The article states that the rate of decline in bank deposits has also been higher than that of bank loans. This shows that this time the household savings deposited in banks have decreased.
During the second wave of the COVID-19 pandemic, people’s bank deposits and cash in hand have been adversely affected. This shows that due to the epidemic, people have got a lot of money from the expenditure on treatment. This has been said in an article by officials in the monthly magazine of the Reserve Bank of India (RBI). It states that the share of bank deposits in the total wealth of a family is about 55 percent. On a monthly basis, it declined by 0.1 per cent at the end of April 2021, while it increased by 1.1 per cent in April 2020.

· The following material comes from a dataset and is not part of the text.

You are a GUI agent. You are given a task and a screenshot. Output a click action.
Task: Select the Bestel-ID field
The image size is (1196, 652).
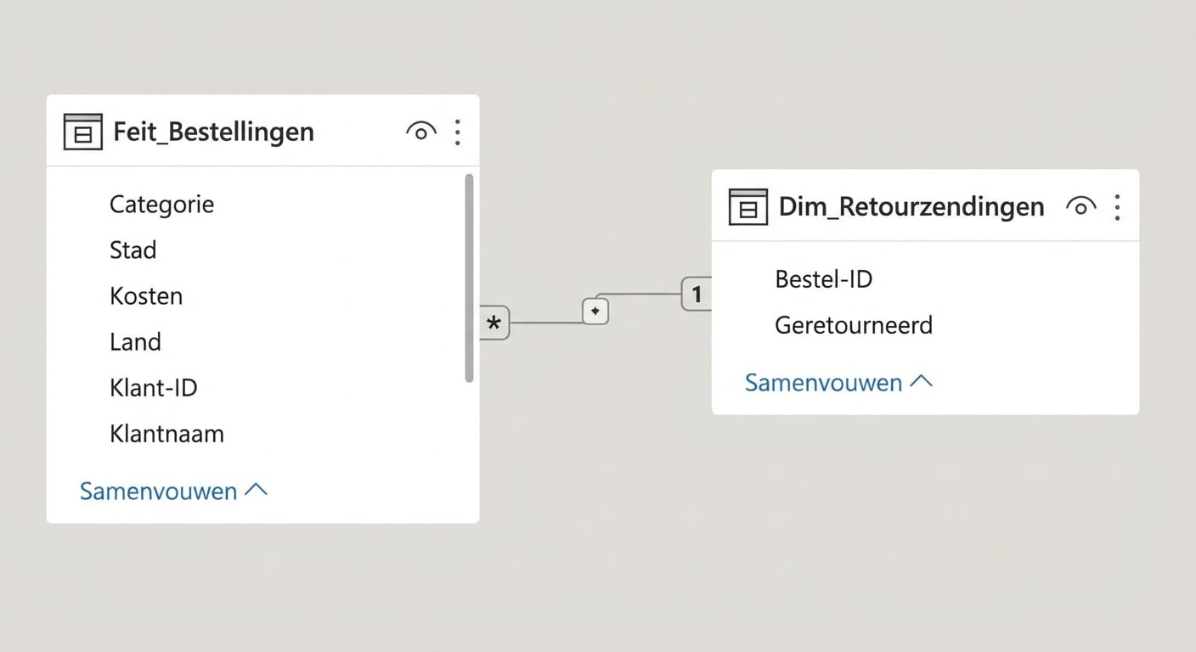pos(823,278)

The article states that the rate of decline in bank deposits has also been higher than that of bank loans. This shows that this time the household savings deposited in banks have decreased. This is in contrast to the increase in savings seen during the first wave. It said, the cash with the people has also decreased significantly in April 2021 and stood at 1.7 per cent, as compared to an increase of 3.5 per cent in the same month a year ago. This means that due to the COVID-19 epidemic, people have spent a lot of money on treatment.
People save more in uncertainty
In this, when there is more uncertainty, people save more as a precaution and there is a reduction in deliberate spending. This is reflected in the figures of private final consumer expenditure during the pandemic period. According to the preliminary estimates of RBI, the financial savings of the family declined to 8.2 percent in the third quarter of 2020-21 from 21 percent and 10.4 percent respectively in the previous two quarters.